In a warm pasture overlooking the Austrian village of Stockerau, six-year-old Ernst Herbeck nibbles a long blade of grass, back against an oak, inhaling the loamy moistness of cow patties, daydreaming of Berlin.

He has never been there.

He will never go.

He has seen photographs.

He was too young to remember them.

Behind Ernst’s gingerbread eyes Berlin exists as a baroque palace spreading out from the city center in concentric wrinkles like a pebble dropped into his imagination. Every corridor branches into ten. Every week it is larger than the week before. There are more statues than bubbles in a bottle of seltzer. In one room everything — chairs, sofa, desk, bed, lamps, walls, floors — is fashioned from amber, in another gray-scaled snakeskin, in a third South American butterfly wings. One tilts at a twelve-degree angle so that whoever enters becomes woozy and one has been fabricated into a giant snow globe where shreds of newspaper fall ceaselessly from a specially engineered ceiling.

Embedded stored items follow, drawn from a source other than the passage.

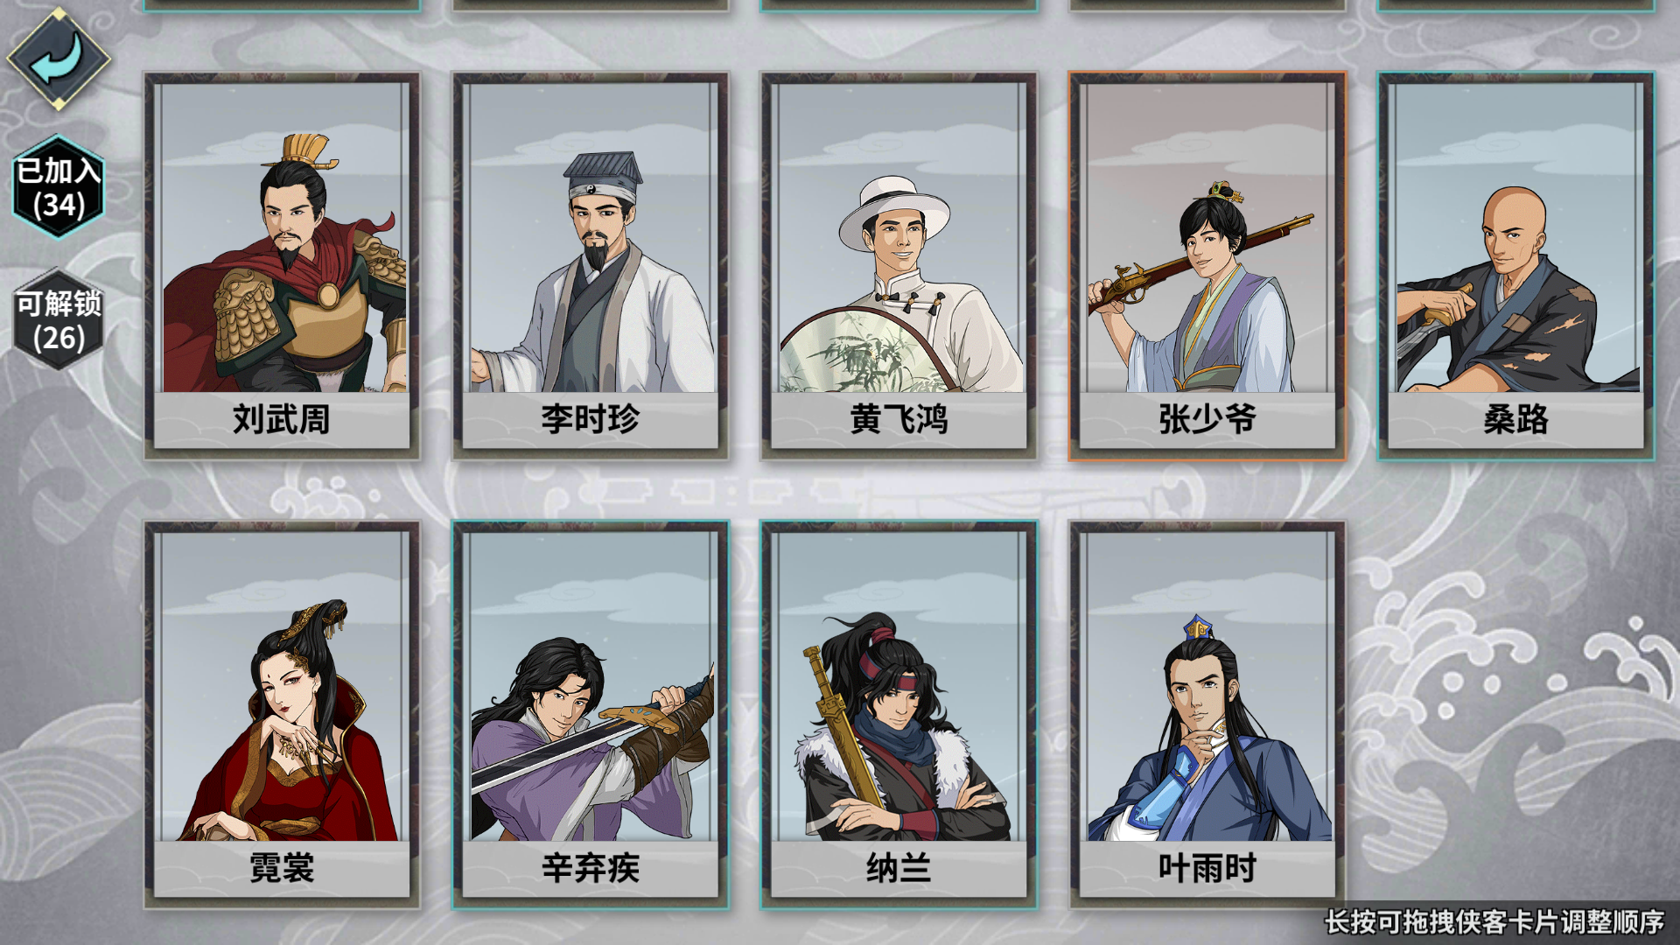Click the 长按可拖拽侠客卡片调整顺序 hint text
Image resolution: width=1680 pixels, height=945 pixels.
click(x=1495, y=921)
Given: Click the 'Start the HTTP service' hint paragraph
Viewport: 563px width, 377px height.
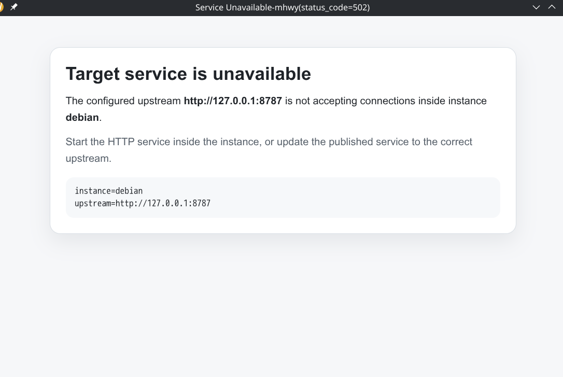Looking at the screenshot, I should [269, 150].
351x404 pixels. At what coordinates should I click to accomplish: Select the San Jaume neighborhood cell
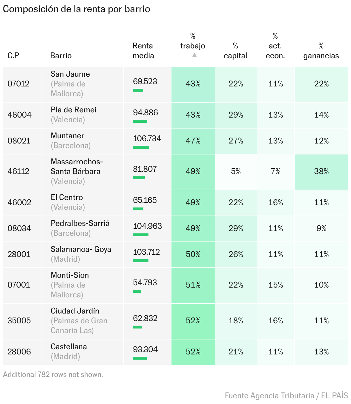tap(70, 74)
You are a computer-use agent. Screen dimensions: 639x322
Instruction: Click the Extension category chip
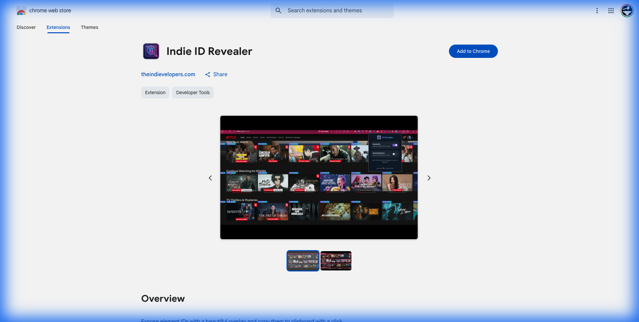point(155,92)
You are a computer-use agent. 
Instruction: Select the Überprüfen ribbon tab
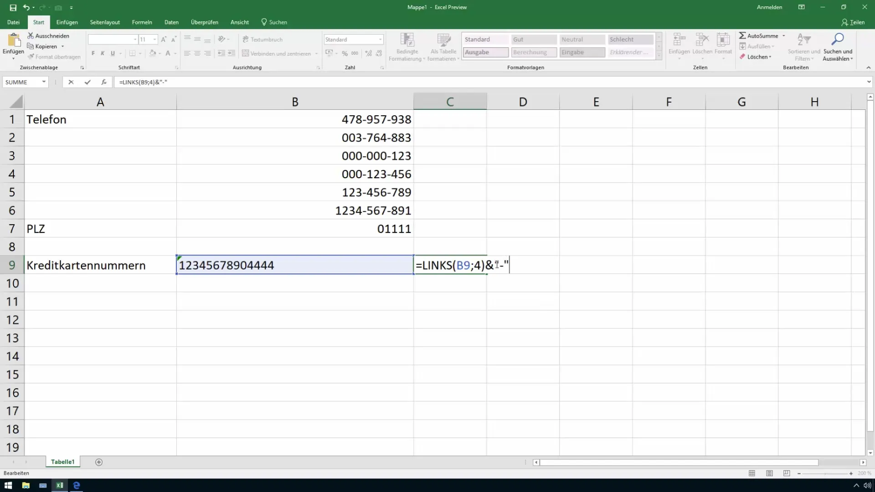point(204,22)
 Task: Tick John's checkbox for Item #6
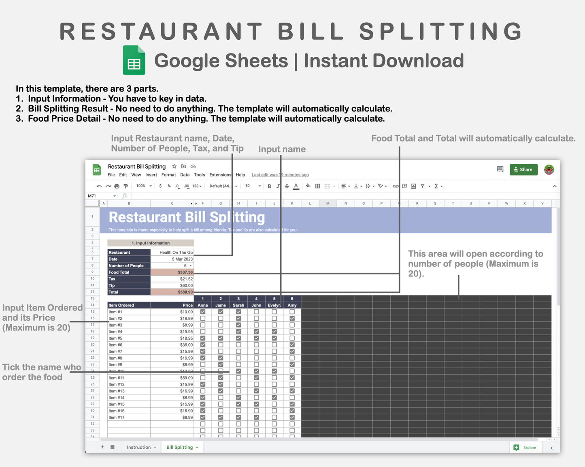point(256,345)
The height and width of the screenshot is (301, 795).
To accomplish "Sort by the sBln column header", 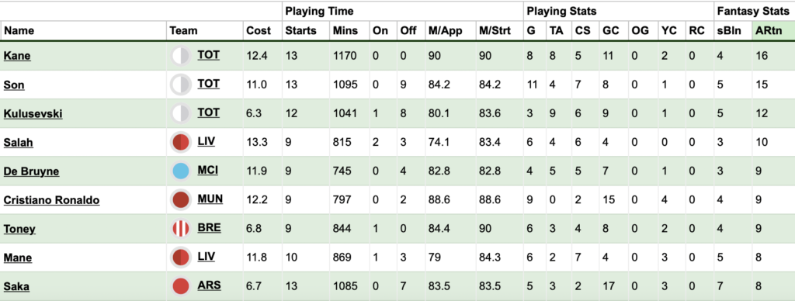I will click(729, 30).
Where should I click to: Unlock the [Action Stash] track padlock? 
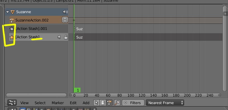[x=66, y=37]
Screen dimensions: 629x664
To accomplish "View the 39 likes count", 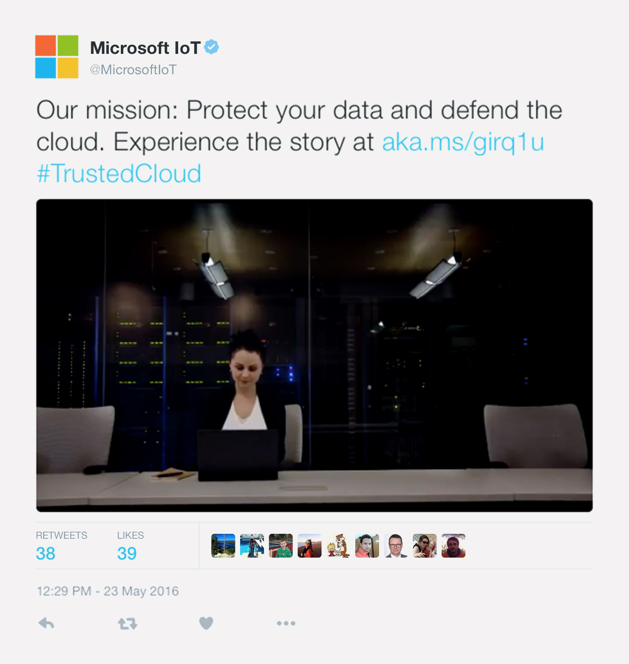I will (x=127, y=553).
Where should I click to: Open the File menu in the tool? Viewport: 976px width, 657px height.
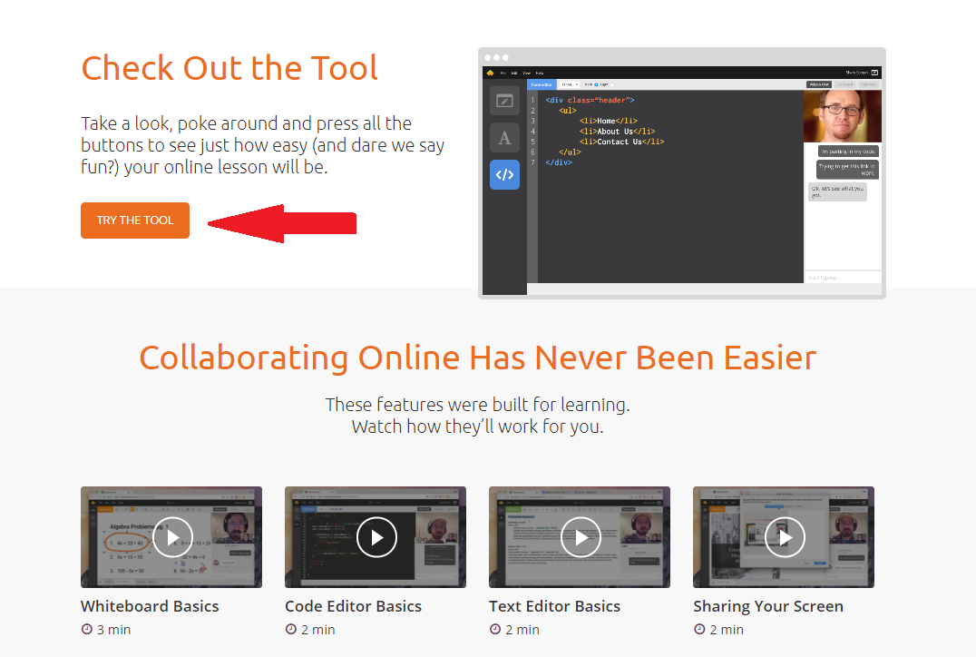pyautogui.click(x=503, y=73)
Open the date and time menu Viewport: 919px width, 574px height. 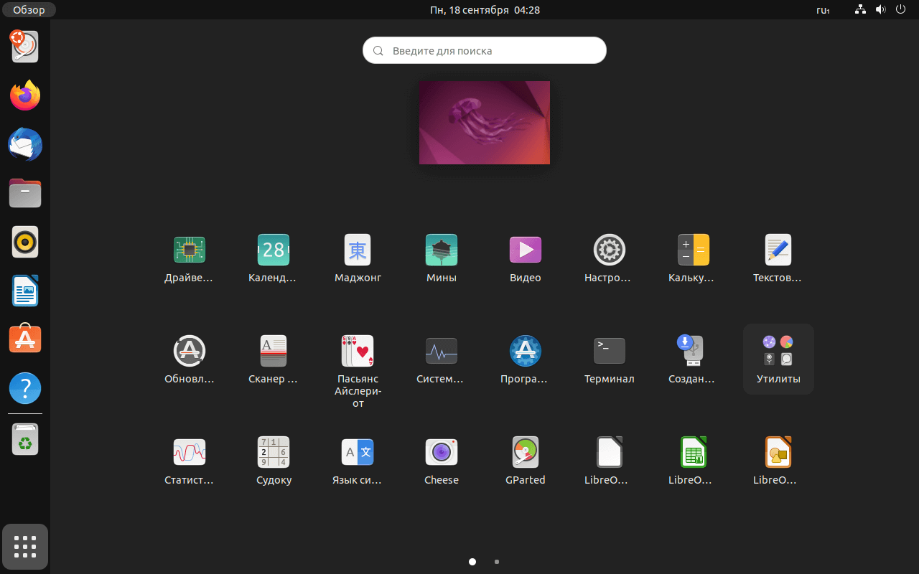click(x=485, y=10)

Nibbling a long blade of grass on a low hill overlooking Stockerau, Ernst doesn’t see the eggnog church tower hatted with an asparagus-hued onion-bulb belfry. Doesn’t feel the acorns knobby under his rump. He isn’t listening to the herd of cows crunching hay methodically at the far end of the pasture or the minor turbulence of older boys playing somewhere in his vicinity.

Ernst is swaddled in himself, aware he has located a window and climbed through it into this summery Fridayness.

Monday and school and the bigger boys who because of his cleft lip shove him when they pass by on the streets and who because of his lisp call him Lizard Mouth are a solar system away.

All Ernst perceives are the pretty words fluttering in his head like colorful clothes on his mother’s laundry line:

Rhinoceros.

Water lily.

Lemon are many blue leaves and —

— and how are we today? scrunch-shouldered Horst asks, welling up like a comic-strip genie. Enjoying our afternoon, are we?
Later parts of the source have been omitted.